Meredith Dairy Marinated Goats Cheese, for garnishing (at least 2 to 4 cubes).
- Small mixing bowl
- 2 Large mixing bowls
- Butter knife
- Small saucepan
- Rolling pin
- Flat baking tray
- Baking tray
- Baking paper
- Aluminium foil
- The first thing you need to do is make and prove the pizza dough. In a small mixing bowl combine the warm water, sugar and yeast. Set aside until the yeast activates and the mixture goes foamy. If it doesn't foam, the yeast is not active.
- In a large mixing bowl combine the flour and salt, then add the yeast mixture and olive oil. Combine the ingredients using a butter knife in a slicing motion then use your hands to bring the dough together.
- Lightly flour your kitchen bench, and knead the dough using the heel of your hand to push, stretch, lift and fold. Knead for 10 to 15 minutes until the dough feels smooth and bouncy. Shape into a ball. To test the dough, press down with one or two fingers and if it springs back, it's ready. If it's a cold day, you may need to knead the dough for up to 15 minutes.
- Lightly oil the surface of the dough ball to stop a crust forming, place in a clean large mixing bowl, cover with cling/plastic wrap, and set aside in a warm spot to allow it to rise for 30 minutes or until it at least doubles in size. It was cold the day we made the dough, and we had some clothes in the dryer, so we left the dough to prove in the warm laundry room.
- While the dough is proving, preheat the oven to at least 240°C.
- On low heat, cook the onion down in a small saucepan with a splash of olive oil. Stir occasionally and until the onion softens. Add the sugar and vinegar, keep stirring occasionally until the onion is caramelised. Set aside. While this is happening, move onto the next step and prepare the mushrooms.
- Place the sliced mushrooms, thyme, olive oil, salt and pepper onto a baking tray lined with aluminium foil. Toss then roast the mushrooms for at least 15 minutes in the oven, until they are golden in colour and almost caramelised. Set aside.
- By now your dough should have doubled in size. Punch the dough in the middle to remove the air. Knead into a ball and divide into two portions. We divided ours into four and made two garlic and cheese pizzas for Dusty.
- Roll out one portion on a lightly floured surface to your desired thickness.
- Place the pizza dough onto a flat baking try lined with baking paper, and add your toppings.

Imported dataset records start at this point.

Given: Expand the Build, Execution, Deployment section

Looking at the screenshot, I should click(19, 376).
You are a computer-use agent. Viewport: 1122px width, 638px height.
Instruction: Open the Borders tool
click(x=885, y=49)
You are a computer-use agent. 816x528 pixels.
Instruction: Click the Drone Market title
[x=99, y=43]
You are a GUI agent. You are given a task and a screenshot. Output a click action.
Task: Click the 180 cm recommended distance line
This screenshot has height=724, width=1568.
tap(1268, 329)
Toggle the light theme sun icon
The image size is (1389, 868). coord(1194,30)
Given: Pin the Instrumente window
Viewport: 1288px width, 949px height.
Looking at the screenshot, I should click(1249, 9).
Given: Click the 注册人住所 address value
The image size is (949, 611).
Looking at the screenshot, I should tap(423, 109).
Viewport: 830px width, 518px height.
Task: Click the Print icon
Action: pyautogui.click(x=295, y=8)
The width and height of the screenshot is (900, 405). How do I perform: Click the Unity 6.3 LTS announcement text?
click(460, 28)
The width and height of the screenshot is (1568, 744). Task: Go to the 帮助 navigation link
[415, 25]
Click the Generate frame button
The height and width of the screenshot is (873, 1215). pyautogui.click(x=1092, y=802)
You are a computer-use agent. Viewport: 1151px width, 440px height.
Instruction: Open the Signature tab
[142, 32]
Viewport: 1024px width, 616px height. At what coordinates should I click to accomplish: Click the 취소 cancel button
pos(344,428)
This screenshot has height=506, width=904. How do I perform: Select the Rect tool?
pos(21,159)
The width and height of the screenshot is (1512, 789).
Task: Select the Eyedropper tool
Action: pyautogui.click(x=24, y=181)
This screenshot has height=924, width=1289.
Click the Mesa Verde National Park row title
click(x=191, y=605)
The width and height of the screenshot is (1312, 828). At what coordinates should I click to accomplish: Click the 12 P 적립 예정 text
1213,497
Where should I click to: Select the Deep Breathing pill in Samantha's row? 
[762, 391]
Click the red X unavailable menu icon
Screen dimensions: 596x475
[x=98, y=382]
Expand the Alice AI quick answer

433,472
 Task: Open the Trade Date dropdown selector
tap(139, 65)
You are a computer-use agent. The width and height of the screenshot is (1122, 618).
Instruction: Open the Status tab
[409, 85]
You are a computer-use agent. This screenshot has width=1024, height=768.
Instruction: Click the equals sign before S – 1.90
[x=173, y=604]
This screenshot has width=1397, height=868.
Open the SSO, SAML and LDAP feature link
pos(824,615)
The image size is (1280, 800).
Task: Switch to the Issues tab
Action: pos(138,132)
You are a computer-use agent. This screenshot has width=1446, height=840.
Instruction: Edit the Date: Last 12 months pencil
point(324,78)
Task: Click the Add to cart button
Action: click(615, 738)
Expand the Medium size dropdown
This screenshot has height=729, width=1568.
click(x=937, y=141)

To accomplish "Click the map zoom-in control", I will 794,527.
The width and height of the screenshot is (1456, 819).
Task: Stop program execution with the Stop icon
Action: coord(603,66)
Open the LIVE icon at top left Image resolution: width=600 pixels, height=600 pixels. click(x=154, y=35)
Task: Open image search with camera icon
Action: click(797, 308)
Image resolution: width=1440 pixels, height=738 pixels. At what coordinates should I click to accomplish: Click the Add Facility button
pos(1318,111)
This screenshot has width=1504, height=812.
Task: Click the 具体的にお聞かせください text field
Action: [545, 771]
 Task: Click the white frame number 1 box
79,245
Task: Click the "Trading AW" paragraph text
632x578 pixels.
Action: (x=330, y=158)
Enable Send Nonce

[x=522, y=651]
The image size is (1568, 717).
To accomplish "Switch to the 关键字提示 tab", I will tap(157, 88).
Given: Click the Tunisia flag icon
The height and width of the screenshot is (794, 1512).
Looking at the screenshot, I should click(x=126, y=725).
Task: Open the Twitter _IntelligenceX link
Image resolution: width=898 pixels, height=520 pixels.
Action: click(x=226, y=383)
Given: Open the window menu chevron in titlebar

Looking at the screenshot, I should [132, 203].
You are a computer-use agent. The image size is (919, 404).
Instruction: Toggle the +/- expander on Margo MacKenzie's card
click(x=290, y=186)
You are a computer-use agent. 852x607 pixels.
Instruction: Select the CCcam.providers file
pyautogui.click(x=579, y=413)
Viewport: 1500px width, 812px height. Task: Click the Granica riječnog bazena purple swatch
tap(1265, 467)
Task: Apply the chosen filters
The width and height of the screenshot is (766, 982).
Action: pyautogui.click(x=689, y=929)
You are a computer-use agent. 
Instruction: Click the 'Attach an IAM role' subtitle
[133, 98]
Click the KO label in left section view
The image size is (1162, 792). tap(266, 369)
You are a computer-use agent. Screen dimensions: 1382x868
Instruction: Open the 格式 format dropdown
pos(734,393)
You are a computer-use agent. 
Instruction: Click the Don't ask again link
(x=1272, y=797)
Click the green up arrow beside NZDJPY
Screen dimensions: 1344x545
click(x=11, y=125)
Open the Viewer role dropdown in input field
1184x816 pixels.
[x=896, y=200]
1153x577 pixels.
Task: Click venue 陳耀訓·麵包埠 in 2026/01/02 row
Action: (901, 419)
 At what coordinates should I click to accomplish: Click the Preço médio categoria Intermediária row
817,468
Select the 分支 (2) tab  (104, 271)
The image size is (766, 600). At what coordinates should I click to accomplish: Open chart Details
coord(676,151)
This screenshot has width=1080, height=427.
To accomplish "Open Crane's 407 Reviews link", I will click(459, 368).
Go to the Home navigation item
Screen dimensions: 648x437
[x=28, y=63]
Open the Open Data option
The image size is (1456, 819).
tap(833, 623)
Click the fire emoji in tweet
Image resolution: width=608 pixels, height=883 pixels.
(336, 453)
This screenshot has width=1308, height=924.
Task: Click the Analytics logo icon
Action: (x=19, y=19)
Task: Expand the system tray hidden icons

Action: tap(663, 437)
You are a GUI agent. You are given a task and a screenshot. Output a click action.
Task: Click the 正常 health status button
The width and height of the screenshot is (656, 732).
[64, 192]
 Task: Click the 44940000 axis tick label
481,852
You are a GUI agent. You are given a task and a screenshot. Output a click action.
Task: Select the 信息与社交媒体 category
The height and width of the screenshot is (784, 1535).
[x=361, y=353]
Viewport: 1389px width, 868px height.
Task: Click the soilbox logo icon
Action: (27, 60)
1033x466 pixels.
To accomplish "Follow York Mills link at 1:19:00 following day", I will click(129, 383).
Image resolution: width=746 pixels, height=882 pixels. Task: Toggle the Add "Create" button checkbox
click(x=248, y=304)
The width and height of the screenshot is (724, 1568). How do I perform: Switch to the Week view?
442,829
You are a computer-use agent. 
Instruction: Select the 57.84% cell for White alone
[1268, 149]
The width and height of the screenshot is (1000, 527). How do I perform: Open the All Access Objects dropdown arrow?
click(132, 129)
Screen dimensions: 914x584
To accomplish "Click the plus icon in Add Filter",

- We started by slightly oiling the top of the pizza and adding a layer of thinly sliced potato. We put this into the oven for 10 minutes until the crusts were slightly golden in colour. Then we added (in the following order) the grated gruyere cheese, caramelised onions, wild mushrooms and a bit more grated gruyere cheese.
- Place the pizza into the oven for a further 5 to 10 minutes, until the crust and cheese is golden brown.
- Season with goats cheese, fresh thyme, salt and pepper. Slice and enjoy!